__Quoted passage__
******
Dr. Maina Singh and the Indian Jews of Israel


c 2009 Me! I took this picture :)

Every time I find out about another ethnic Jewish minority, it blows my mind.  How many permutations of us are there? Of course you have your garden variety North American Jews, then you have us Russian Jews who are apprently invading everything, and then there are the Ethiopians, the cool kids of the 1990s.  But Indian Jews?  Really?

A couple weeks ago, at American University, Dr. Maina Chawla Singh delivered a lecture on Being Indian, Being Israeli. Dr. Singh  is originally from the University of Delhi but relocated to Israel for three years beginning in 2005 when her husband, Arun Singh, was the Ambassador to Israel.  She began her research on Jews who had made aliyah to Israel from India.

In India, Dr. Singh said, there were three main areas of Jewish settlement: Maharashtra, where the Bene Israel lived (the Indian Jews the West is most familiar with through Sadia Shepard’s book and movie), the Cochinese Jews in Kerala who speak not Hindi but Malayalam, and the “Baghdadi” Jews of Calcutta who are more Bengali in culture and come from an amalgamation of places such as Singapore and Shanghai.


These groups mostly didn’t intermingle in Israel and mostly kept to the culture of their area as opposed to marrying “Jewish” across the country.  They were all also relatively wealthy and cultured  in relation to their neighbors.  This all made it all the more surprising when the first wave of them left in 1949, 70,000 people, to Israel.  What is most interesting is that Dr. Singh emphasized that the Jews made aliyah for antionalist reasons-Zionism.  The Jews in India have never been persecuted and therefore did not form the shtetl and protectionist mentality that Eastern European Jews had.

What was ist like for them to leave one young country (with thousands of years of culture) and move to another young country with its identity yet to be established?  What was it like to leave behind solid economic foundations and move to the frontier desert towns of Dimona and Kiryat Shmona in the North?  What was it like to be marginalized by both the Sephardic and Ashkenazi Jews and fall into a third category of “Other?”
******
__Task details__
Summarize the blog post about Indian Jews in Israel in two sentences.

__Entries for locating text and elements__
******
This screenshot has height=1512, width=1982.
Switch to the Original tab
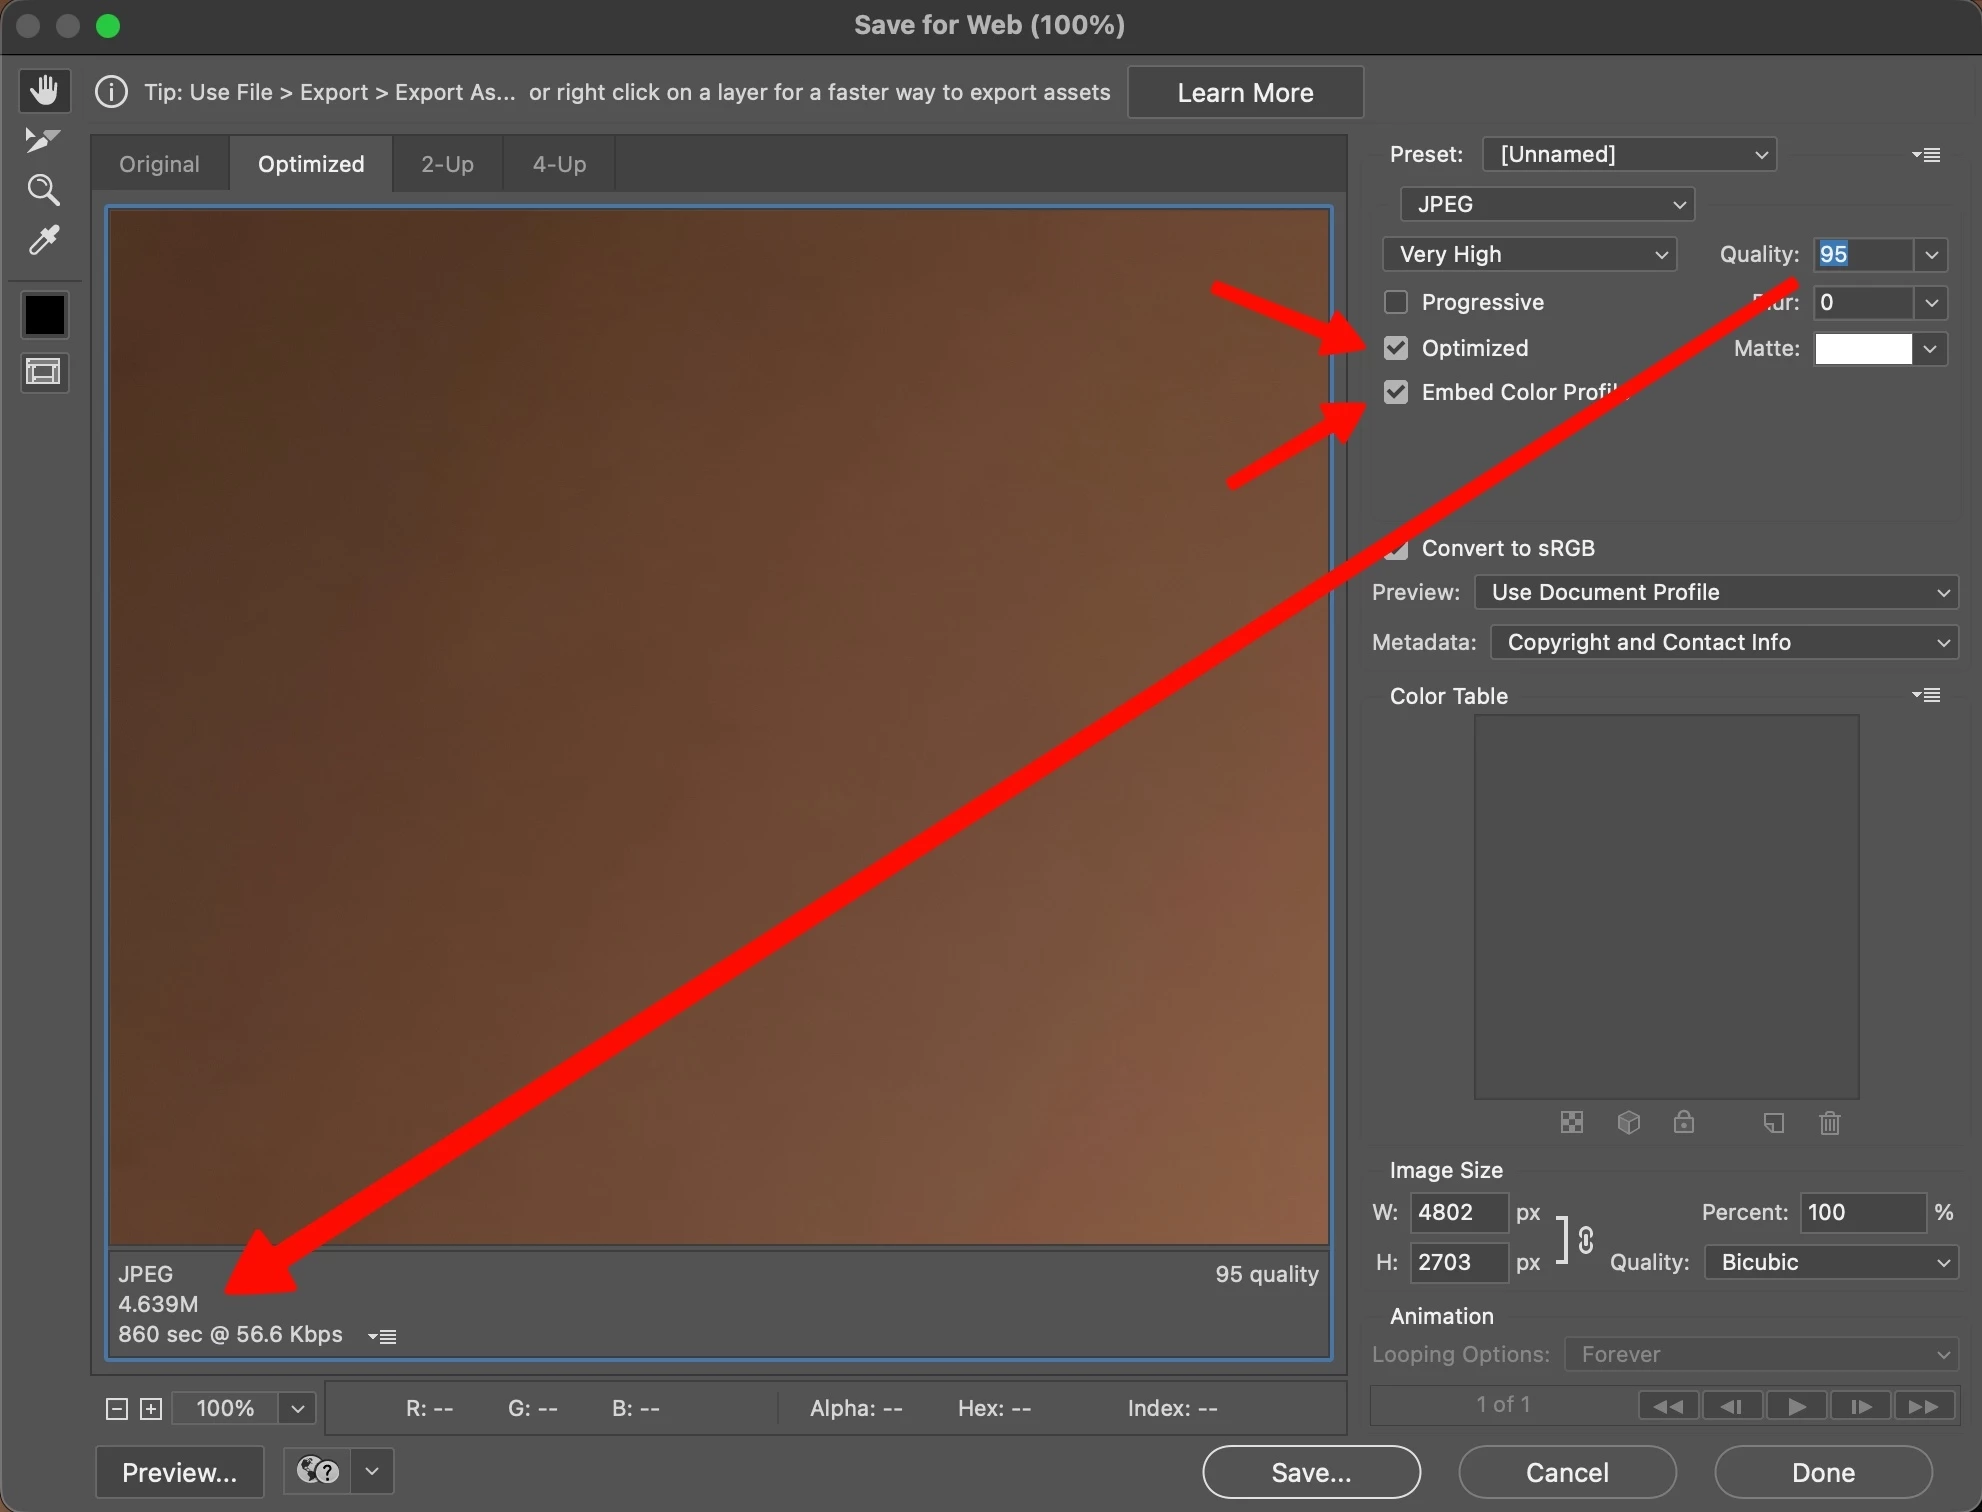(x=159, y=164)
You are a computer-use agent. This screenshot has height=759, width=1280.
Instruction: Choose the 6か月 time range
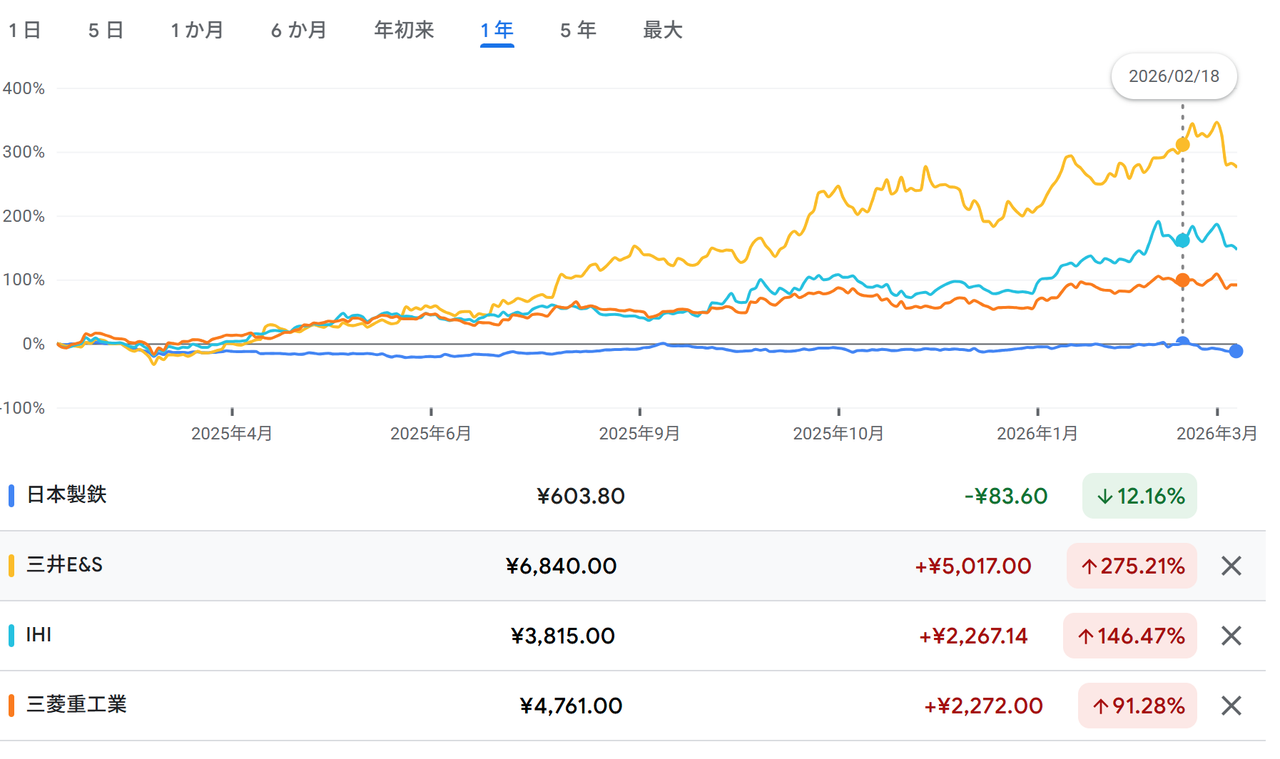point(298,30)
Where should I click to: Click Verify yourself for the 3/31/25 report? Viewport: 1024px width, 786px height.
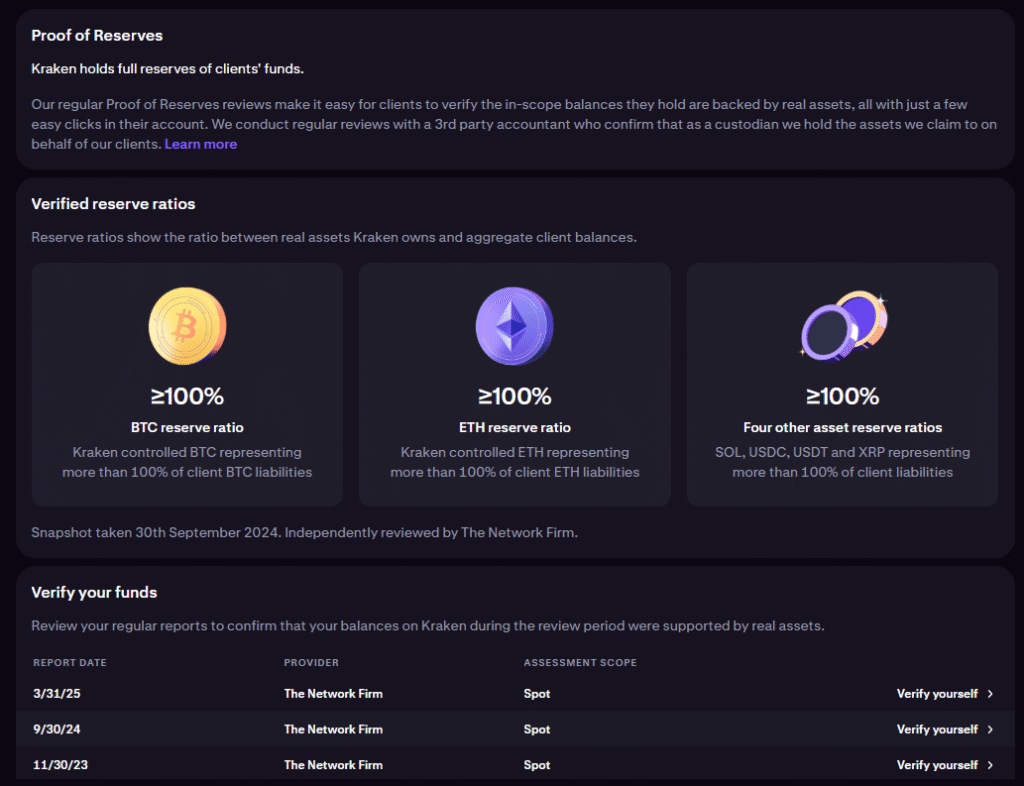(936, 693)
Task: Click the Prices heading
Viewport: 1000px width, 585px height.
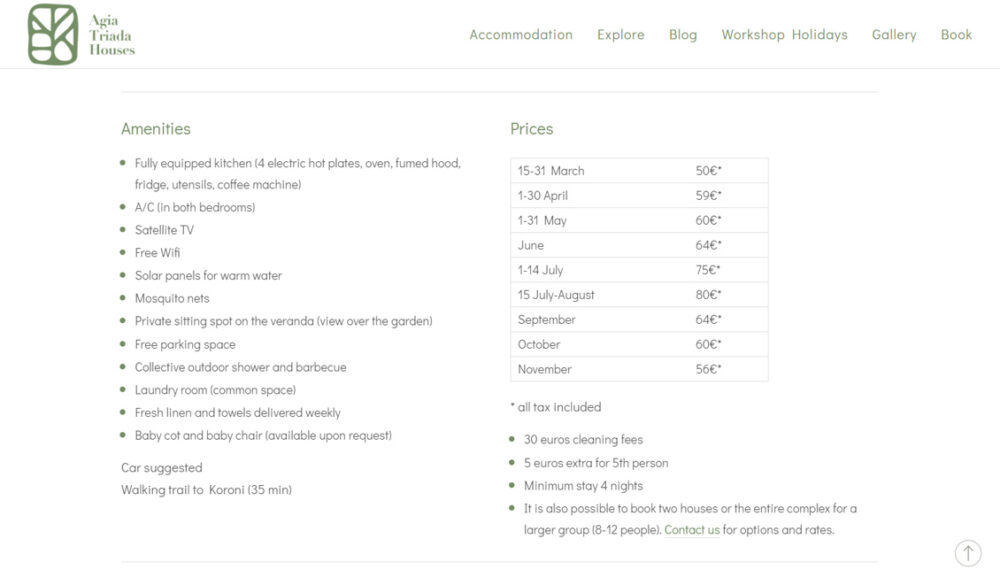Action: (531, 129)
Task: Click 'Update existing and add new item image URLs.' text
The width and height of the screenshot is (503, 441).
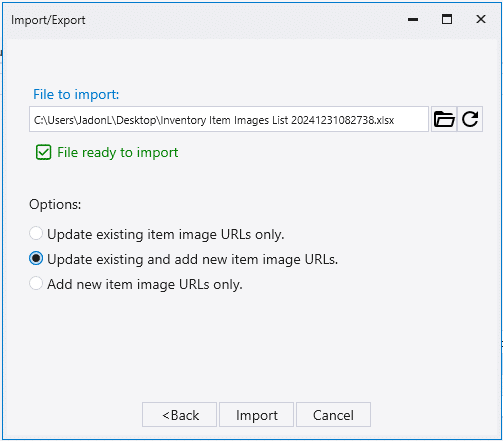Action: pos(192,259)
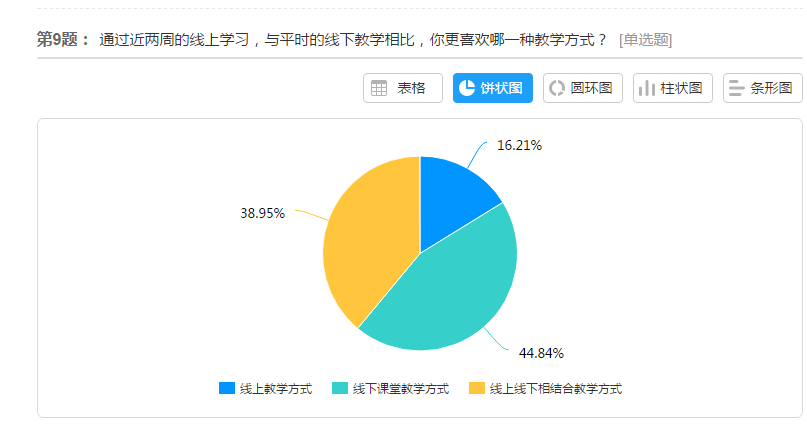This screenshot has height=426, width=807.
Task: Toggle blue 线上教学方式 legend swatch
Action: coord(227,388)
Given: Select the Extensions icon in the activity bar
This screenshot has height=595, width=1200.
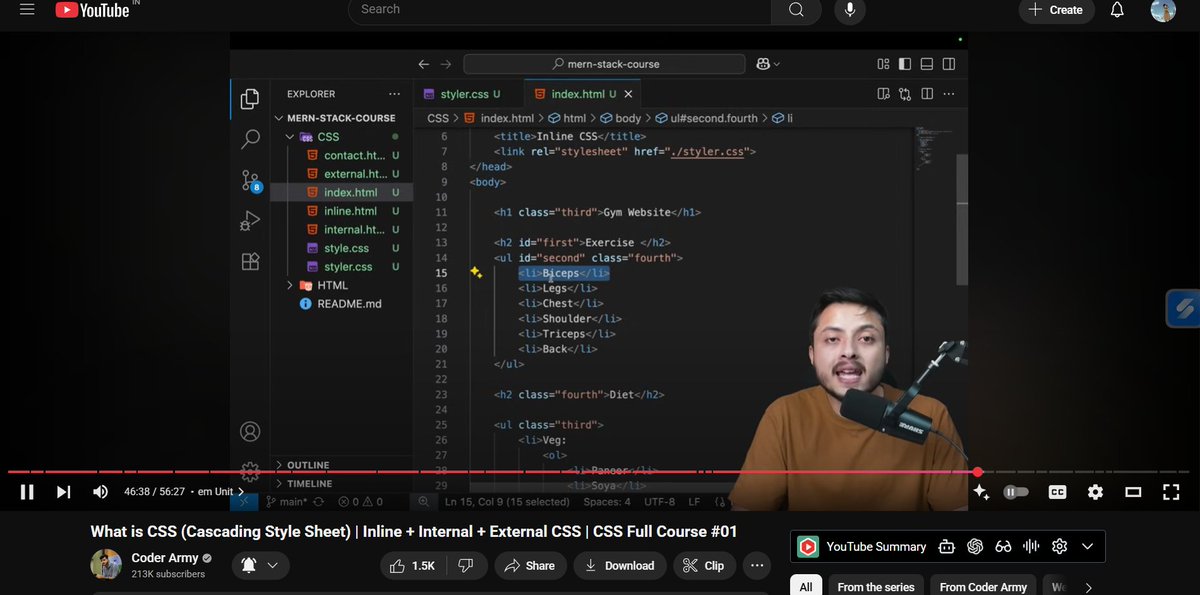Looking at the screenshot, I should pyautogui.click(x=249, y=260).
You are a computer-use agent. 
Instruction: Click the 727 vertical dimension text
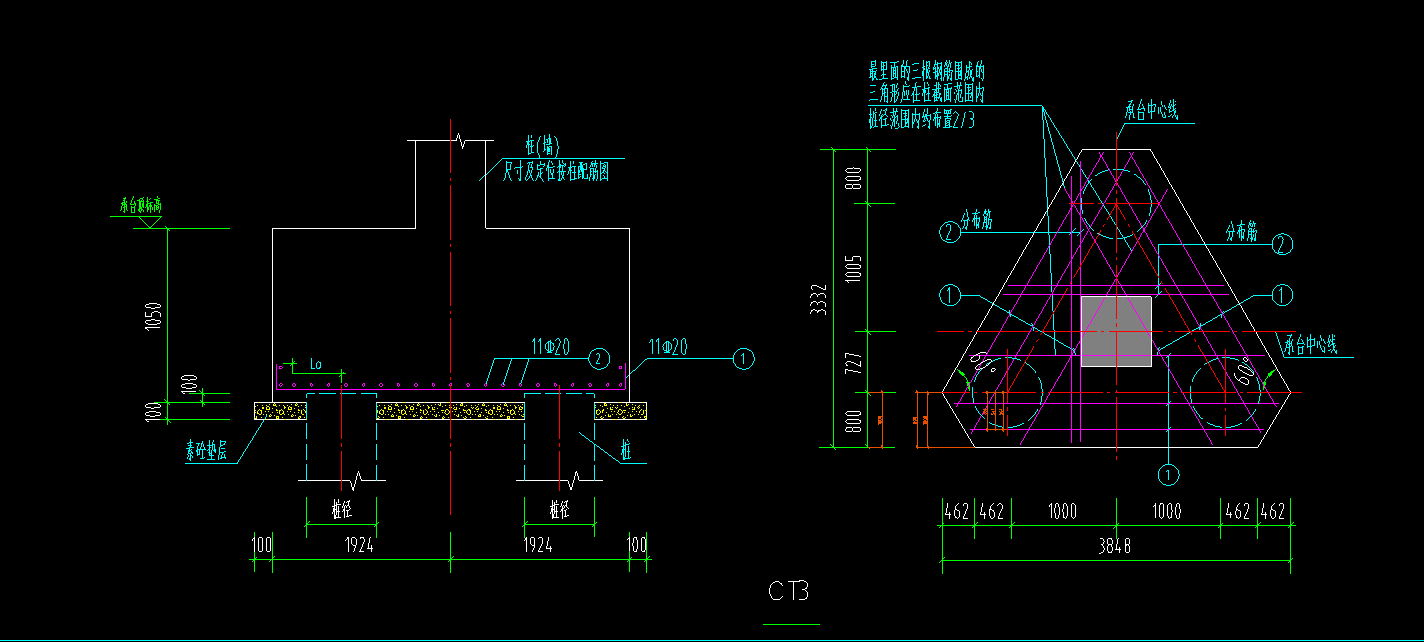click(853, 360)
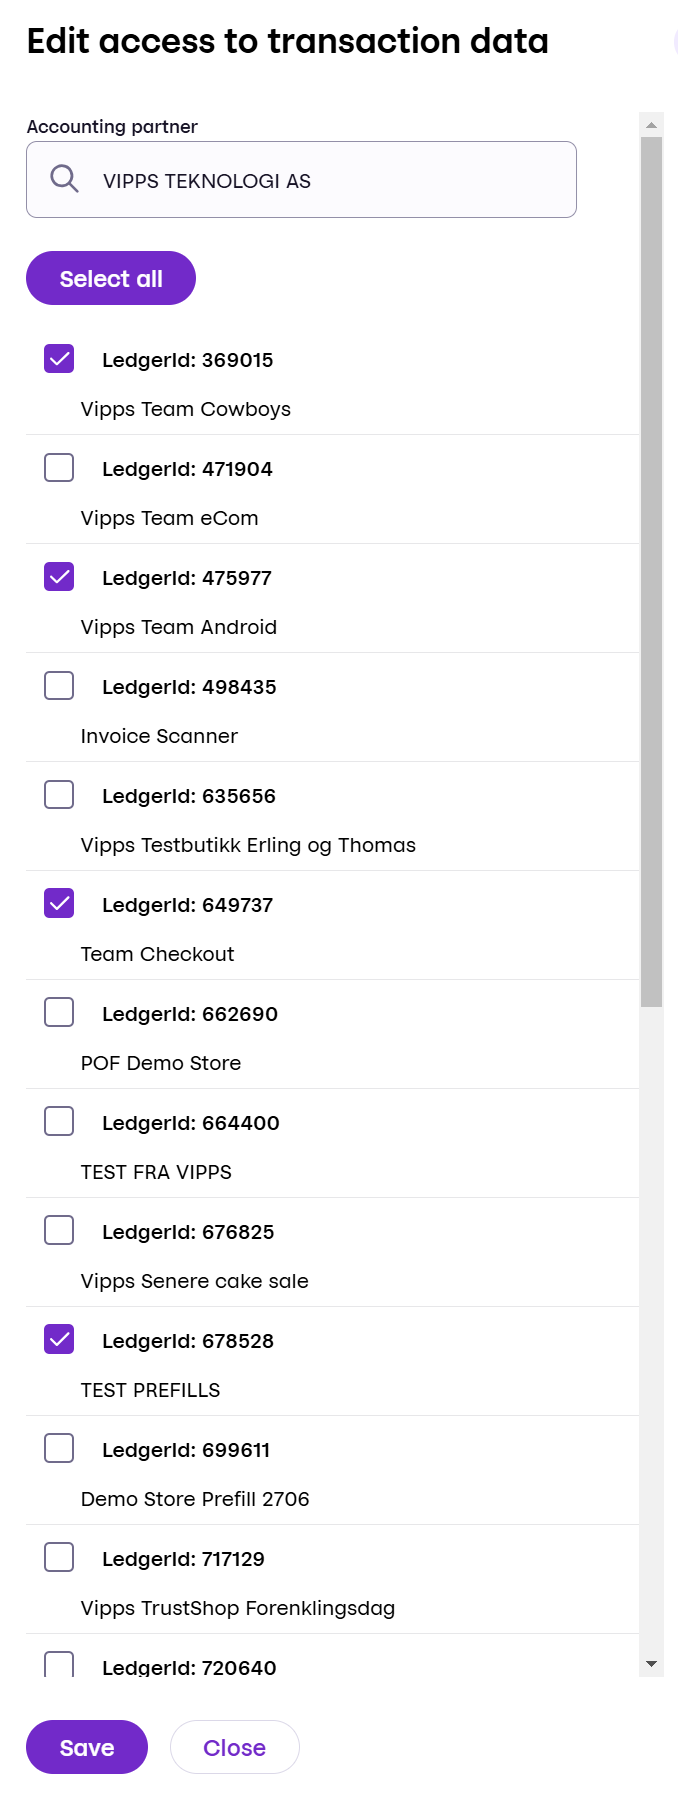Uncheck LedgerId 475977 Vipps Team Android
The image size is (678, 1793).
tap(59, 576)
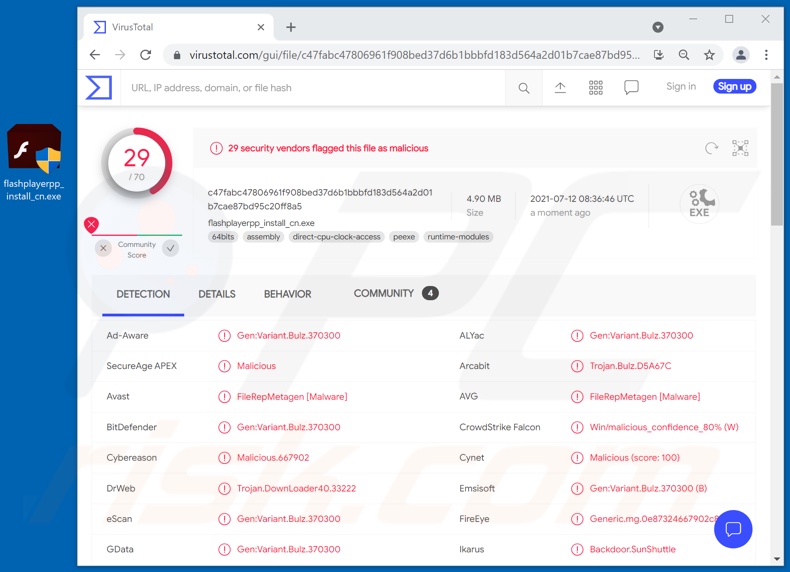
******
__Exercise output__
At American University, Dr. Maina Chawla Singh of the University of Delhi lectured on Being Indian, Being Israeli, drawing on her research into Jews who made aliyah from India after she moved to Israel in 2005. She described three main Jewish communities in India (the Bene Israel of Maharashtra, the Cochinese Jews of Kerala, and the "Baghdadi" Jews of Calcutta), and she stressed that the 70,000 who left in 1949 went for reasons of Zionism, since the Jews of India had never been persecuted.